In this study, two different approaches to prepare the training dataset were explored. For the high MB factor of 3 and 4, it is challenging to obtain high-quality reference T1 and T2 maps based on the SMS-MRF acquisition itself, even with a large number of time frames. One alternative is to use the signal time course from SMS-MRF as the input and the reference maps obtained using single-slice MRF at the same location as the output to train the network. But this method is sensitive to potential motions and mis-alignment between the two scans. While the simulated dataset used in the study mitigate this problem, the approach also faces challenges to precisely simulate the SMS-MRF acquisitions. For example, the potential cross-talking between simultaneously excited slices was not considered in the simulation, which could potentially lead to discrepancies between acquired and simulated SMS-MRF dataset and errors in tissue quantification. In this study, both network architectures (STUN and RCA-UNet), when coupled with the simulated training dataset, largely outperform the DM approach, with slightly inferior performance compared with the results obtained with acquired training dataset. It is worth noting that for the acquired dataset used in this study, all the dataset with visible motions between the MRF images and reference maps had been eliminated before the training process, largely reducing potential limitations related to motion. In addition, compared to RCA-UNet, substantial improvement was achieved with the proposed STUN method in T2 quantification, especially with the simulated dataset. In the current MRF sequence, multiple acquisition schemes, including the inversion recovery modules and variable flip angle patterns, have been used, yielding more robust quantification in T1 as compared to T2. The fact that STUN can further improve the T2 accuracy comparing to RCA-UNet suggests that useful information has been extracted with the additional temporal correlation in STUN. Future work will be performed to further improve the simulation of SMS-MRF acquisition for improved tissue characterization. While not crucial for stationary brain imaging, simulation of training dataset using single-slice MRF dataset for SMS-MRF has great potential for imaging moving organs, such as the liver and kidney, where achieving perfect alignment between single-slice MRF and SMS-MRF is technically challenging.

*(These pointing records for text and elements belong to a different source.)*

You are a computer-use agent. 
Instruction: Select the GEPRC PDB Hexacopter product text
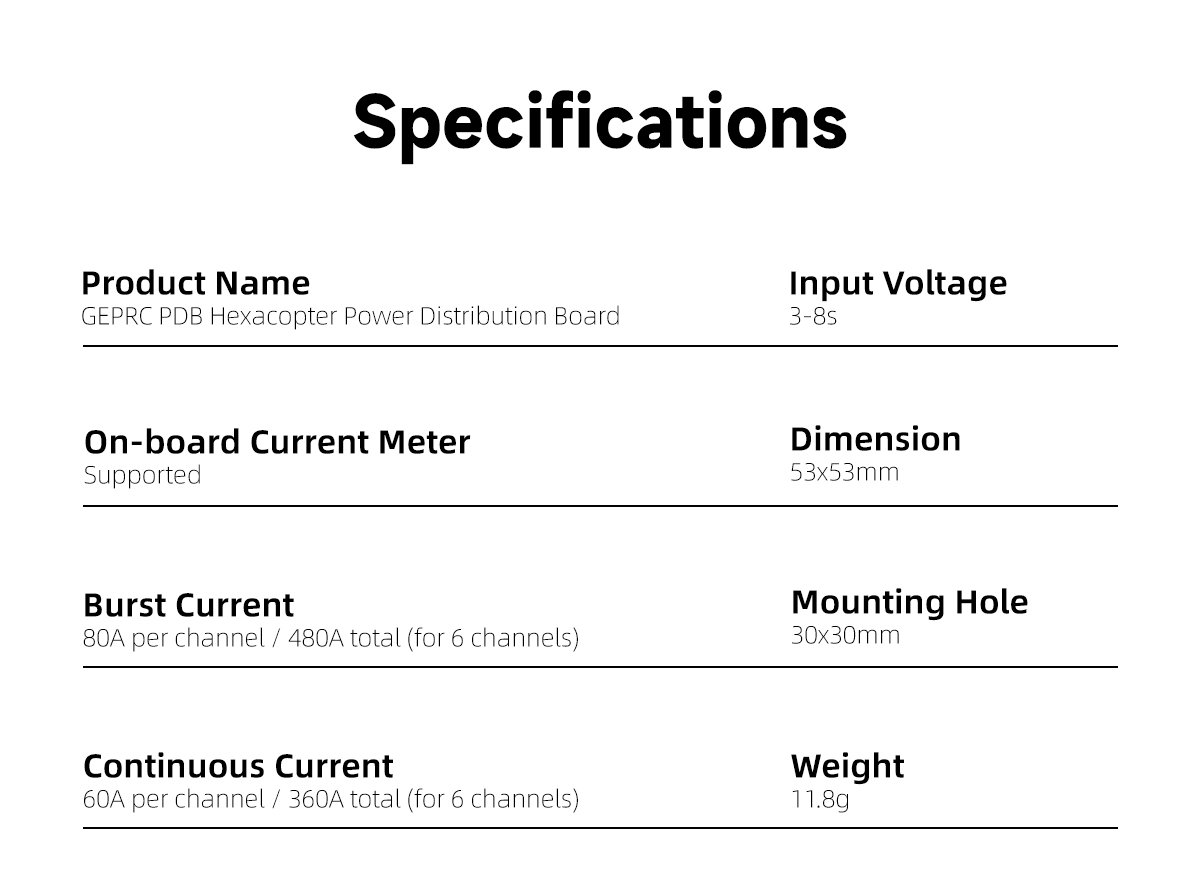[350, 317]
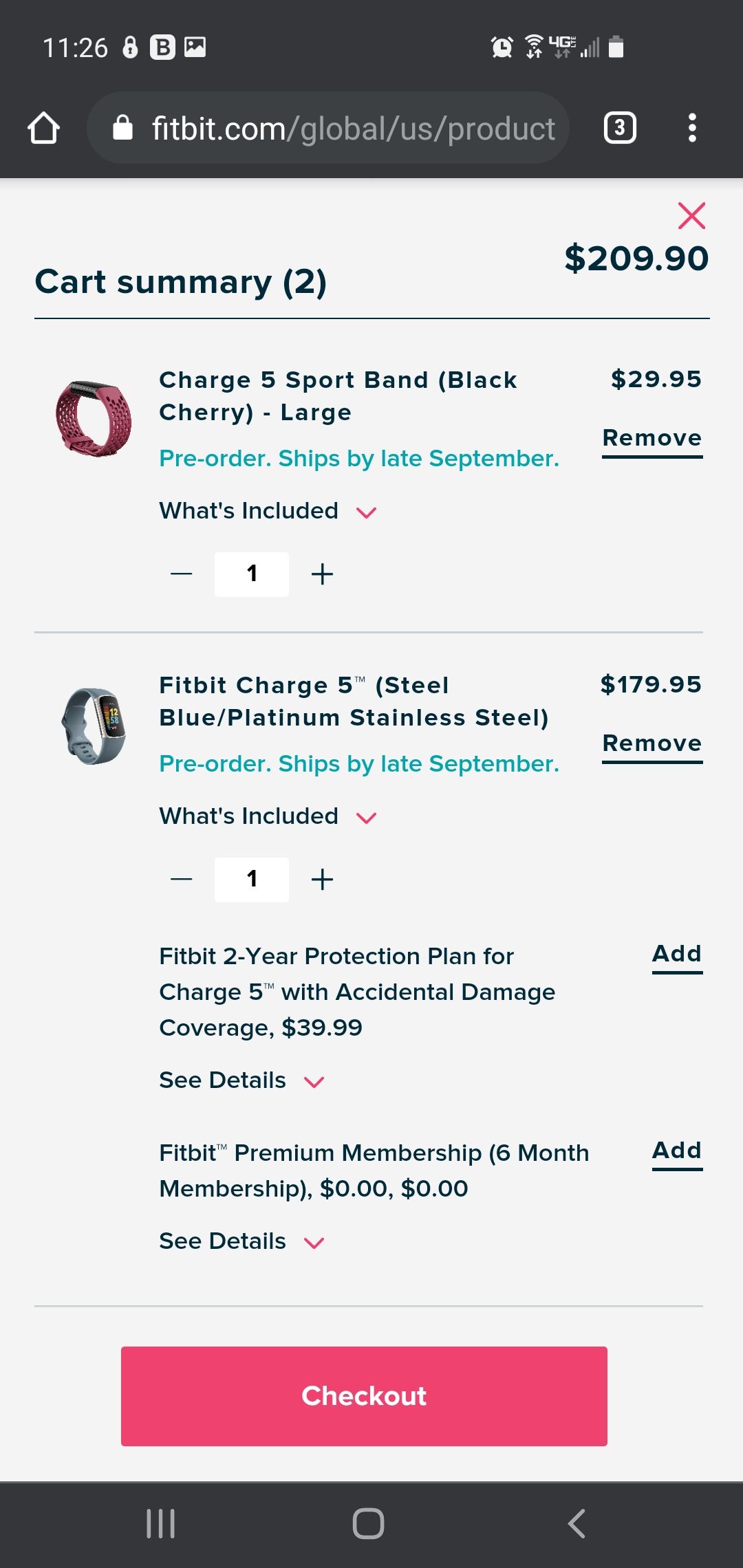Open the tab switcher showing 3 tabs
The image size is (743, 1568).
pyautogui.click(x=619, y=128)
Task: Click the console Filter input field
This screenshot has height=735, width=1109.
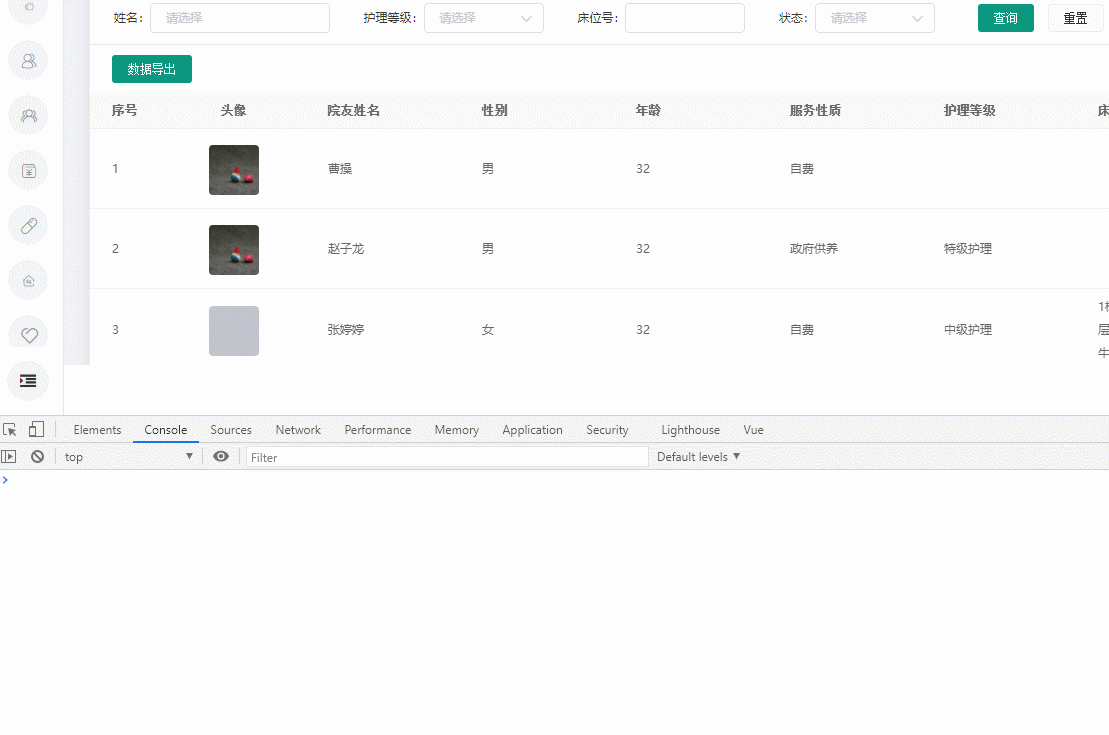Action: coord(446,456)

Besides SMS methods, rapid high-resolution volumetric MRF with 3D k-space encoding has been developed and accelerated using advanced imaging techniques. Multiple studies have been reported to achieve high spatial resolutions with 1 mm or 0.8 mm for brain imaging [2731]. However, with highly reduced data sampling in MRF, most of these techniques rely on advanced post-processing methods, including non-Cartesian parallel imaging or subspace reconstruction to improve the map quality, which increases the burden of the already complicated post-processing pipeline of the MRF technique itself and largely restricts their adoption for clinical applications [2830]. Unwanted head motion is another concern for most of the developed methods, which typically take ~5 min for whole-brain coverage. Advanced imaging and post-processing methods have thus been developed to further improve motion robustness of these 3D MRF techniques [32, 33]. However, the map quality and resolution vary dependent on the magnitude and duration of head motions. The deep-learning-accelerated SMS-MRF method has the potential to address these challenges. The deep learning methods have demonstrated superfast post-processing speed compared to dictionary matching and low-rank-based approaches [11, 15]. The superfast acquisition speed (6 s per acquisition; 1.5–2 s per imaging slice) further reduces its susceptibility to potential head motions. The developed method is thus suitable for challenging populations such as pediatric subjects and patients who cannot hold still during the MRI scans.

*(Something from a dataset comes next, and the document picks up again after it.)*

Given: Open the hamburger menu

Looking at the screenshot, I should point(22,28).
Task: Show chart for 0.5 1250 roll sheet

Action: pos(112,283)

Beyond brain imaging, the SMS-MRF has potential to provide volumetric, quantitative imaging in the abdomen. Due to the challenges associated with respiratory motions, navigator-based approaches have been developed to provide volumetric tissue property mapping in the body [34]. While these methods can be performed during completely free breathing, the efficiency needs to be further improved and the accuracy of the acquired maps sometimes relies on the performance of data binning. With 1.5-s per imaging slice, the proposed SMS-M RF can serve as an alternative solution to these free-breathing methods. With a moderate slice thickness of 3–5 mm, whole-organ coverage (e.g. in the liver) can be achieved in 2–3 breath-holds, largely improving not only the efficiency but also the robustness in quantitative abdominal imaging.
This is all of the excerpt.